The company is also building out some bonus adds, like billing and subscription management, so that users can start with off-the-shelf, white-label apps and then transition to more specialized offerings when needed, or when they want to control the full experience without interrupting its back end data or services, Bechhofer said in the interview.
Monday marks the company’s public beta launch to startups and small businesses. Quiltt was working with eight customers over the past year, with a number of those startup customers in production or getting funded themselves, which is resulting in some real clients for the company.
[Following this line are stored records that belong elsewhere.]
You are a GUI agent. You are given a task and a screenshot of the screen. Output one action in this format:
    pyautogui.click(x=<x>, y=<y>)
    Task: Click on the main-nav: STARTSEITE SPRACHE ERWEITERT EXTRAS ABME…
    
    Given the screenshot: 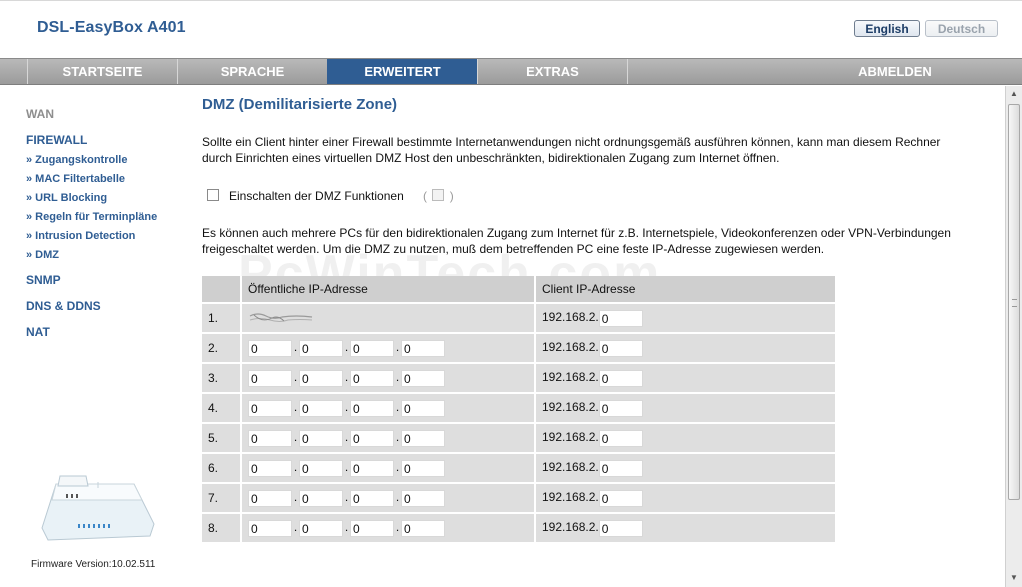 What is the action you would take?
    pyautogui.click(x=511, y=72)
    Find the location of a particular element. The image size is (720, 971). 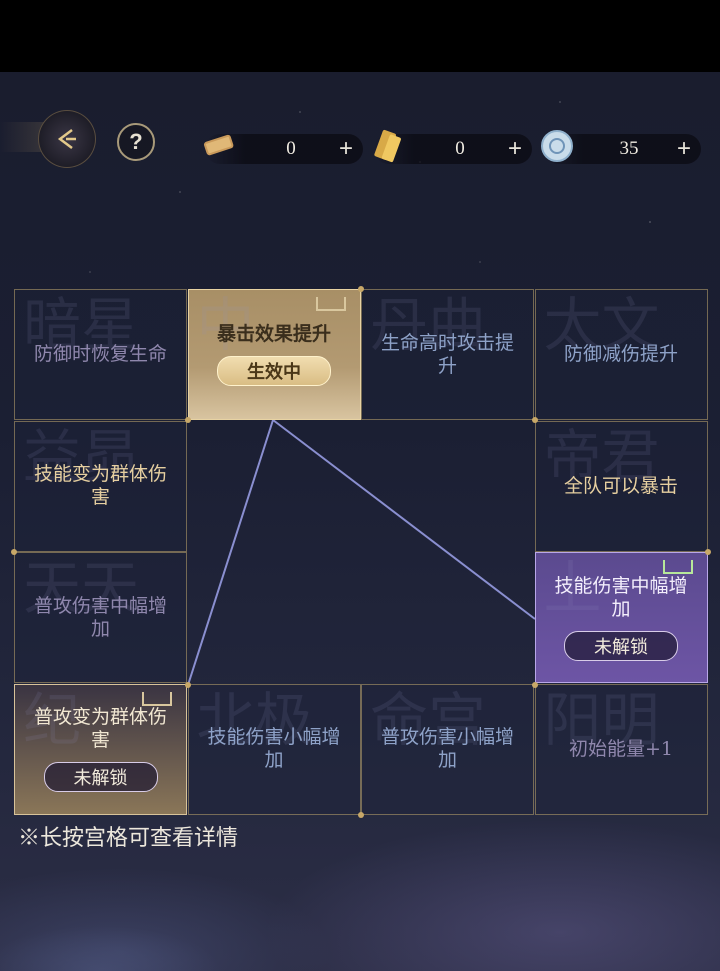

cell-label: 普攻伤害小幅增加 is located at coordinates (447, 748).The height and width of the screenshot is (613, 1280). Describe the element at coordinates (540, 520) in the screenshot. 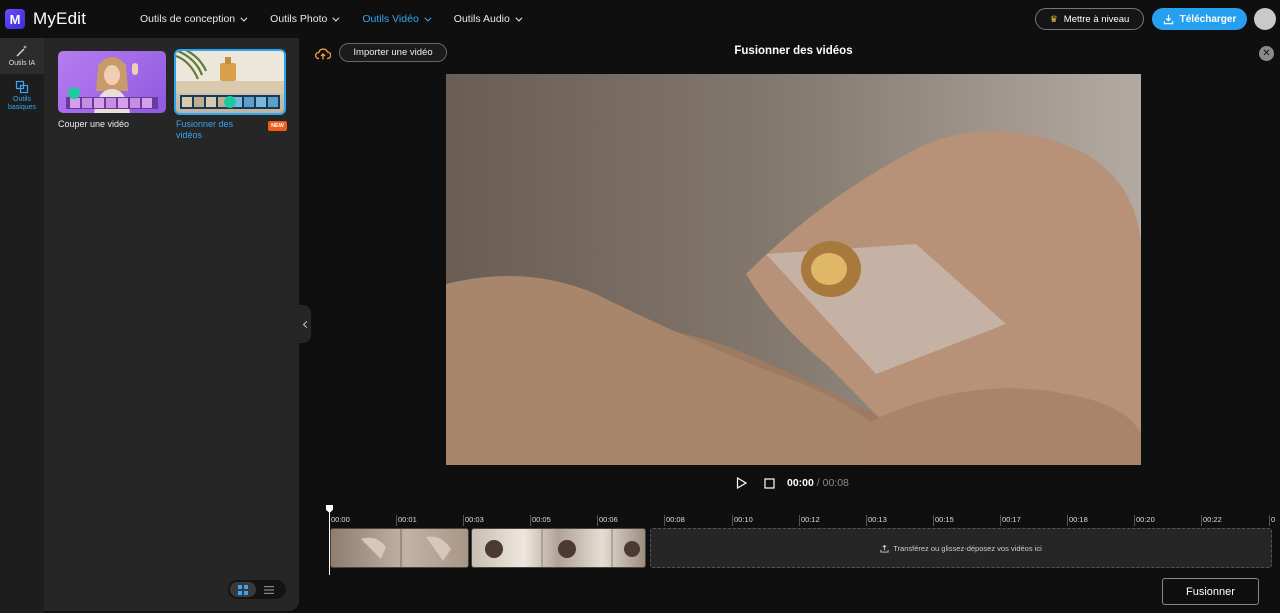

I see `tick-label: 00:05` at that location.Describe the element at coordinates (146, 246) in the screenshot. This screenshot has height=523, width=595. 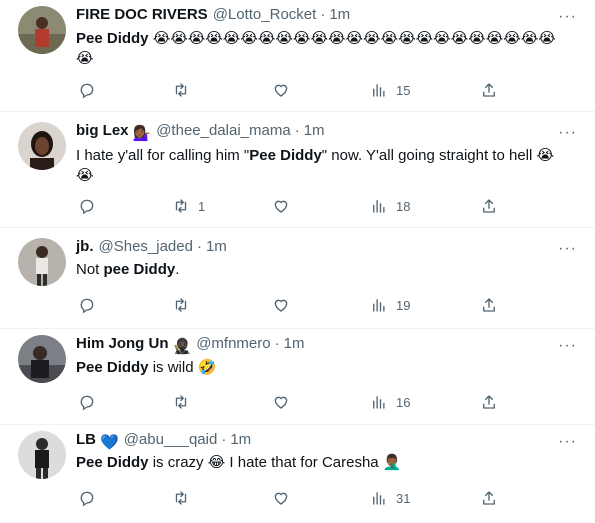
I see `user-handle: @Shes_jaded` at that location.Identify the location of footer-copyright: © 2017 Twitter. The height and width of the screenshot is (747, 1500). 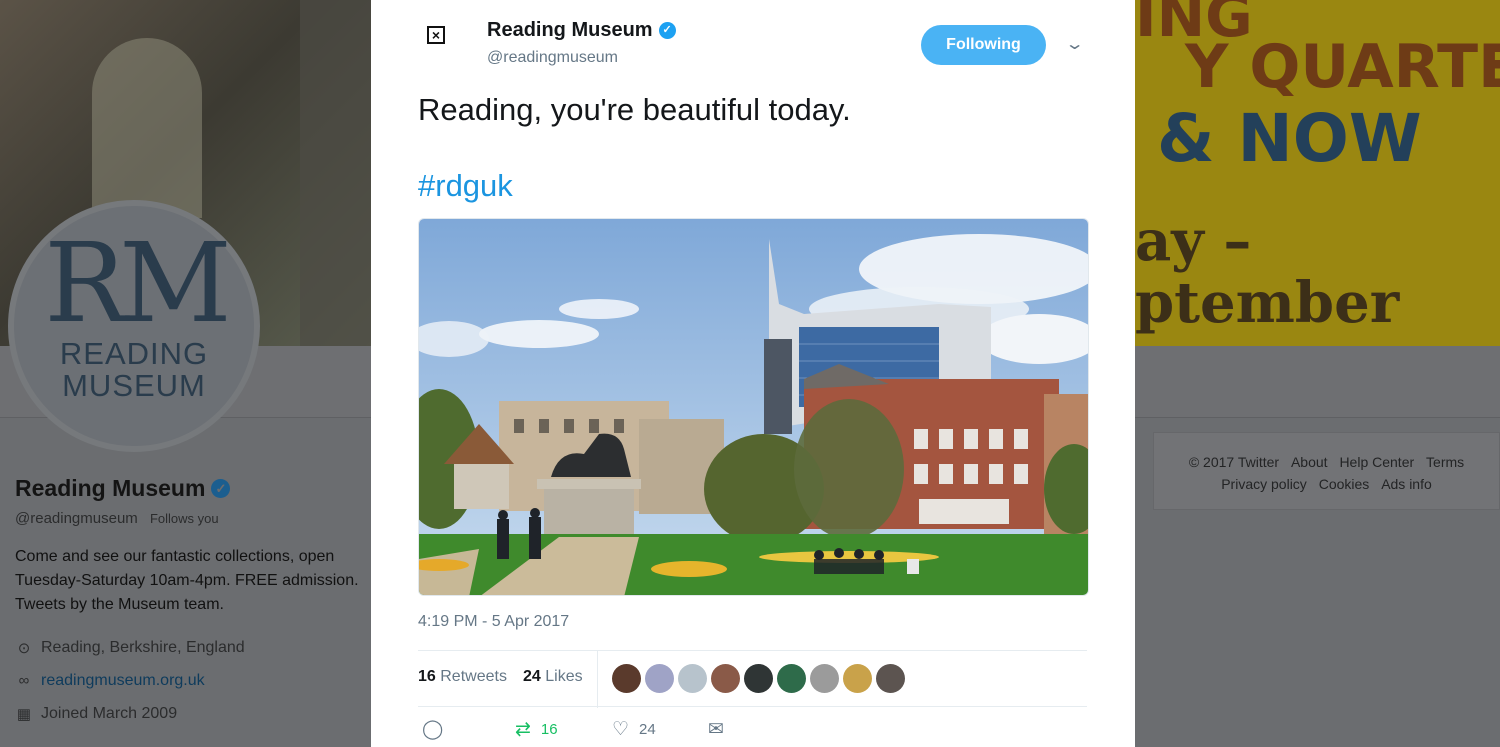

It is a free service, for now, so the company is pre-revenue at this point. The company plans to have an infrastructure-as-a-service tier that will have a fee associated. Bechhofer also said the company will act as a single point of contracting for connection with downstream data providers and actionable API.
In addition, Quiltt announced $4 million in seed funding that was closed in the first quarter of this year. It was co-led by Greycroft and Newark Venture Partners and includes participation by entities like Motivate Ventures, Abstraction Capital, Tectonic Capital and Bridge Investments.
Having bootstrapped previously, Bechhofer mentioned that Quiltt had run “really lean and tight budgeted until basically closing this round,” and unlike companies that are more closely monitoring their cash burn, he and Izmailyan were actually increasing theirs but in a meaningful way.
Instead, Izmailyan and Bechhofer plan to grow the company slowly. It’s been a four-person operation for a bit, and the new funding will enable them to add some engineering power while further developing Quiltt.